Ich fühlte mich plötzlich unterlegen, wie eine echte, unterwürfige Frau, die gerade dabei war, in eine unglückliche Liebe mit einem unbekannten Mann zu verfallen. Mein Gefühl war nicht negativ. Die Aura des Fremden kehrte es ins Positive um und sogar weit mehr, ich fühlte mich erstaunlich gut dabei. Allerdings brauchte ich etwas Zeit, um mir Klarheit darüber zu schaffen.
„Ich habe Golie heute morgen die Flöte gegeben, die du mir letztes Frühjahr geschenkt hattest, Steffen. Ich hoffe, das ist okay für dich. Jetzt ist er damit allerdings auf und davon. Ich weiß nicht, wo er steckt.“ Und mit einem stolzen Hinweis auf das Papier mit der Notenzeile ergänzte ich: „Das hat er mir heute gezeigt und behauptet, er habe das geschrieben.“
Der Fremde warf einen flüchtigen Blick darauf und krächzte mit einer rauen Stimme: „Das ist von Bach, das Thema der d-Moll-Toccata.“
„…die hatte ich gestern auf der Orgel geübt“, räumte Steffen schnell ein. „Sollte der Bengel das Notensystem so schnell begriffen haben? Er hatte mir Löcher in den Bauch gefragt, die ganze Zeit schon, wegen der fünf Linien und der Punkte mit Fähnchen daran. Das wäre ja phänomenal!“
„Ein zweiter Mozart“, schnarrte Mr Grinder lachend hinterher.
Warum Steffen mir den Fremden als „Mr Grinder“ vorstellte war mir unklar. Stammte der Fremde etwa aus England oder gar aus den USA? Wie war sein Vorname? Ich wollte jetzt nicht neugierig, danach fragen. Nicht jetzt...

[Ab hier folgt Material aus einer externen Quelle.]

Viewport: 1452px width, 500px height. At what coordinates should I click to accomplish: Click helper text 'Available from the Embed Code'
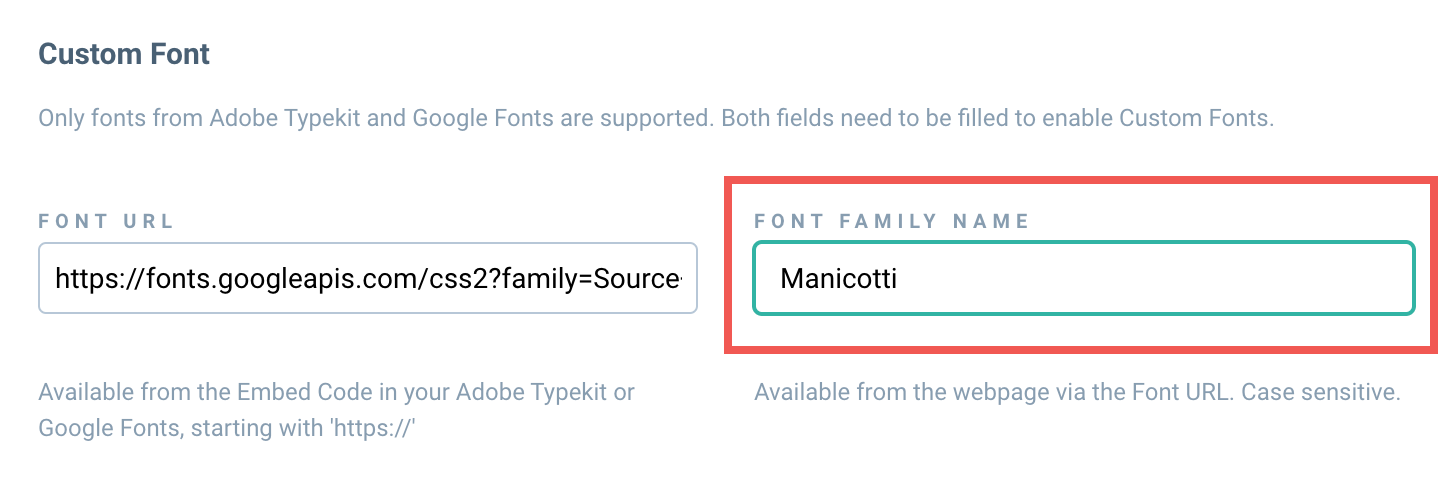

Plötzlich sah Grinder mein Poster mit dem vollbusigen Blondschopf. Er war fasziniert, konnte seine Augen nicht abwenden, und blieb an dem Plakat kleben, wie eine Fliege an einer Leimrute. Ich sah, dass er den Namen der Unterschrift las.
Es war wie eine Liebe auf den ersten Blick! Ich war so eifersüchtig! Ich hasste sie!
Dennoch bemühte ich mich, zunächst ganz ruhig zu bleiben und machte einige Bemerkungen über das Wetter.
Die beiden Männer verabschiedeten sich und verließen meine Wohnung. Als ich sah, wie sie um die Ecke bogen, ließ ich meinen Gefühlen freien Lauf und schrie gegen das Plakat: "Du Schlampe, du Fotze!" und noch ein paar weitere hässliche Worte.
Schließlich riss ich das Plakat von der Wand und verbrannte es in meinem Ofen.